Aceitando que ler sugere denotar o exercício da faculdade da visão, dir-se-á que ler sentimentos, gestos e silêncios é conjugar a capacidade de ver com outro tipo de perceção, a das emoções, marcada pela palavra sentimentos, e a sonora, evocada negativamente por silêncios. Sendo assim, poderia pensar-se que «leem sentimentos, gestos e silêncios» configura uma sinestesia, entendendo esta como uma expressão em que se associam sensações diferentes.

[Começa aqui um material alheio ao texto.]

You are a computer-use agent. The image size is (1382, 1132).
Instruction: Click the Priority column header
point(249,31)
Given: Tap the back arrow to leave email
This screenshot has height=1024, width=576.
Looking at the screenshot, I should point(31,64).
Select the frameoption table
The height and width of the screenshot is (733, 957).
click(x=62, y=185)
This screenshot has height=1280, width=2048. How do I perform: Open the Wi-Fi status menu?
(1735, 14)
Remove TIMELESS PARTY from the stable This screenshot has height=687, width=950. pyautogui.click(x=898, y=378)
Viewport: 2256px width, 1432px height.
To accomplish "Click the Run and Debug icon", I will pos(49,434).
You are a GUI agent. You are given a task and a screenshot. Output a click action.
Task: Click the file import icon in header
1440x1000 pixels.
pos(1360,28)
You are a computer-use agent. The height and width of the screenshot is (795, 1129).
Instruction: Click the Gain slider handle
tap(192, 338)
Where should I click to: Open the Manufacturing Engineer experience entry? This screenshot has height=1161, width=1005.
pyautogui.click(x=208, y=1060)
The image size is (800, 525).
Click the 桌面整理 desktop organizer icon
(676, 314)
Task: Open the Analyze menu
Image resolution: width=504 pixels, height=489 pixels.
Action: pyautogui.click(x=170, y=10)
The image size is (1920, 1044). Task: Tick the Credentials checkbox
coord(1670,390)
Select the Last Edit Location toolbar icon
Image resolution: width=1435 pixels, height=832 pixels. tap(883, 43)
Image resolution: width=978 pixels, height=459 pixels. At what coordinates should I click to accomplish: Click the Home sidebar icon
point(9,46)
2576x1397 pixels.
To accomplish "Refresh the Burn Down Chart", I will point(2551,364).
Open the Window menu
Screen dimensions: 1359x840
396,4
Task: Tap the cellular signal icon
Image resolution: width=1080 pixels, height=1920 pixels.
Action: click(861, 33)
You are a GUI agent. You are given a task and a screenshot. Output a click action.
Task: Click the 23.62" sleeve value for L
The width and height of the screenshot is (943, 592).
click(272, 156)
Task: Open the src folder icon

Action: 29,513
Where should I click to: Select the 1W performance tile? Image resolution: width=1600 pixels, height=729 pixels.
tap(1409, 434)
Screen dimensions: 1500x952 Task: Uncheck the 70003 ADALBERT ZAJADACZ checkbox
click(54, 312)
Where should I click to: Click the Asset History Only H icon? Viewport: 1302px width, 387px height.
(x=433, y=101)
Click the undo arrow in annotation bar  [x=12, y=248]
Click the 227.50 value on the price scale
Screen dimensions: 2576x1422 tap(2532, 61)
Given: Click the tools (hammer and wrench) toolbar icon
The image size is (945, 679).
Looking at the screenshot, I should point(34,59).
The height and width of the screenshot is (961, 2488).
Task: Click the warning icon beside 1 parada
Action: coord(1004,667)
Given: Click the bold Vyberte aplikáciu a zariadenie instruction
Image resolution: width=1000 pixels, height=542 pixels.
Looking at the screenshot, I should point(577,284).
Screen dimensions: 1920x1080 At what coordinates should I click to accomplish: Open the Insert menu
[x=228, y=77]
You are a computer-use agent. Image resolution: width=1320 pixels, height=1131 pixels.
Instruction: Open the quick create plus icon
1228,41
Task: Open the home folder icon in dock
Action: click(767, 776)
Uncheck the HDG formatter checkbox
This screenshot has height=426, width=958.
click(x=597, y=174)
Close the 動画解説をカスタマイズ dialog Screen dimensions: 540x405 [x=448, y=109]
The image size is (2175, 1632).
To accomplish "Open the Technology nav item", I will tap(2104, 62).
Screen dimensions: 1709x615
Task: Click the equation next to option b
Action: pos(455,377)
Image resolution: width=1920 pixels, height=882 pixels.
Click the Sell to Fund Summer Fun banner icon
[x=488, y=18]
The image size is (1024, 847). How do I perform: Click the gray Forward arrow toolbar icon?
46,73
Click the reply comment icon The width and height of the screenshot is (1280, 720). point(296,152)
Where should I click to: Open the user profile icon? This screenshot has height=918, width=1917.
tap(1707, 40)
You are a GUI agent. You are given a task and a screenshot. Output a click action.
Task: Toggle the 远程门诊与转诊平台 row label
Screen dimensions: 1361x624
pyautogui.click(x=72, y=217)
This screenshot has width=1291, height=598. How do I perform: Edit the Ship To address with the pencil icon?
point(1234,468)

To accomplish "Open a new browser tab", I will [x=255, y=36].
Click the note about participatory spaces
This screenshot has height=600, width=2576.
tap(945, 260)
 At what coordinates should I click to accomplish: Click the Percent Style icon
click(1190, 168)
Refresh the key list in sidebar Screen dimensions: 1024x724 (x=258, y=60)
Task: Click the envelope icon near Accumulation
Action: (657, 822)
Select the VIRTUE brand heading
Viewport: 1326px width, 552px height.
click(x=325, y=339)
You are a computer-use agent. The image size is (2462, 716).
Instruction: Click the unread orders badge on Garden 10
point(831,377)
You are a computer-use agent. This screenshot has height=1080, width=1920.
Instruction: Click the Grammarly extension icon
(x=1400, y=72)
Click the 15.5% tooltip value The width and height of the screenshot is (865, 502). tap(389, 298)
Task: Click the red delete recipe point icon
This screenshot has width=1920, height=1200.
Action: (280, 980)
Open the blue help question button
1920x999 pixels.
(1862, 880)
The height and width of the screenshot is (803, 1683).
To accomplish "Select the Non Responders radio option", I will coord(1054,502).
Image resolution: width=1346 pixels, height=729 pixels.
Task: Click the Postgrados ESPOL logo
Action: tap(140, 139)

Não obstante, também se poderá afirmar que a frase em questão atesta um uso especial de ler, através de um processo de extensão semântica que o faz sinónimo de interpretar. Nesta perspetiva, é possível aproximar este uso do verbo ler do termo literacia, a qual, no entanto, não tem a mesma etimologia1. Além disso, ler, mais do que verbo de perceção (neste caso, a visão), é um verbo que denota um processo intelectual, razão por que se afigura mais natural considerar «leem sentimentos, gestos e silêncios» como um caso de uso figurado de ler como equivalente de interpretar.

Convém, portanto, desaconselhar a abordagem de casos como o da questão num exercício escolar para apreensão ou reconhecimento do conceito de sinestesia, visto ser pouco ou nada esclarecedor quanto à identificação desta figura de retórica.